(begin)
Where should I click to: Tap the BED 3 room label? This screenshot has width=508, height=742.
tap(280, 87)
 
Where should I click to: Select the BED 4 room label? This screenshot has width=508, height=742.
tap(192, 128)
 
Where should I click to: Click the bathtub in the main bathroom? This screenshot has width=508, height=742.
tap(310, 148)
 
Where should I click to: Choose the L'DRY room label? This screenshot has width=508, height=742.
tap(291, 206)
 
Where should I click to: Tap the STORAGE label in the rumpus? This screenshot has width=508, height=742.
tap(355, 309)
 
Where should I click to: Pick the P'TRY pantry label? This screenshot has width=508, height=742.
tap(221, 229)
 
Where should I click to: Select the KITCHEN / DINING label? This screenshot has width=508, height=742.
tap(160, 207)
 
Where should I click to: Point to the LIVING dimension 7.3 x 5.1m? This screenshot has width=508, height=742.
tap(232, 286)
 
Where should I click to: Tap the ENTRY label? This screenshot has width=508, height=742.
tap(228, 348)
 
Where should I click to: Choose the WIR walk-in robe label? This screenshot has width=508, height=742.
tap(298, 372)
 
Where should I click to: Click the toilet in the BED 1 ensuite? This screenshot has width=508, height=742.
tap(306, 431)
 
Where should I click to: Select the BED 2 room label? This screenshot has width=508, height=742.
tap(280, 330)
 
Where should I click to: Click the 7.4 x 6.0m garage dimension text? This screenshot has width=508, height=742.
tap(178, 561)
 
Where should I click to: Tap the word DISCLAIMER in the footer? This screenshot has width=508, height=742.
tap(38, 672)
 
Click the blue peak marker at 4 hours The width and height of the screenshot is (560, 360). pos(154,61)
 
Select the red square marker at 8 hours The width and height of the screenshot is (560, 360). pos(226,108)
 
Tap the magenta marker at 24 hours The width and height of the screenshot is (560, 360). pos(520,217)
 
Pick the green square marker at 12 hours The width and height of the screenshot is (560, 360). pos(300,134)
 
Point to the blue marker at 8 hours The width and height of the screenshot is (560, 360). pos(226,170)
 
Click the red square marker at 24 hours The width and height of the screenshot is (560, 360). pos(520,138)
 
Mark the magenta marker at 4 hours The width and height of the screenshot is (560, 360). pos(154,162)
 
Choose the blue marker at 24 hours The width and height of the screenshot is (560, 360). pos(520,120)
(end)
Instructions to follow
Please turn the data, from the line with "Select the red" up to and including the final line of the data, into a Markdown table with the columns Row and Data line, leaving out blank lines.

Answer for the task
| Row | Data line |
|---|---|
| 1 | Select the red square marker at 8 hours The width and height of the screenshot is (560, 360). pos(226,108) |
| 2 | Tap the magenta marker at 24 hours The width and height of the screenshot is (560, 360). pos(520,217) |
| 3 | Pick the green square marker at 12 hours The width and height of the screenshot is (560, 360). pos(300,134) |
| 4 | Point to the blue marker at 8 hours The width and height of the screenshot is (560, 360). pos(226,170) |
| 5 | Click the red square marker at 24 hours The width and height of the screenshot is (560, 360). pos(520,138) |
| 6 | Mark the magenta marker at 4 hours The width and height of the screenshot is (560, 360). pos(154,162) |
| 7 | Choose the blue marker at 24 hours The width and height of the screenshot is (560, 360). pos(520,120) |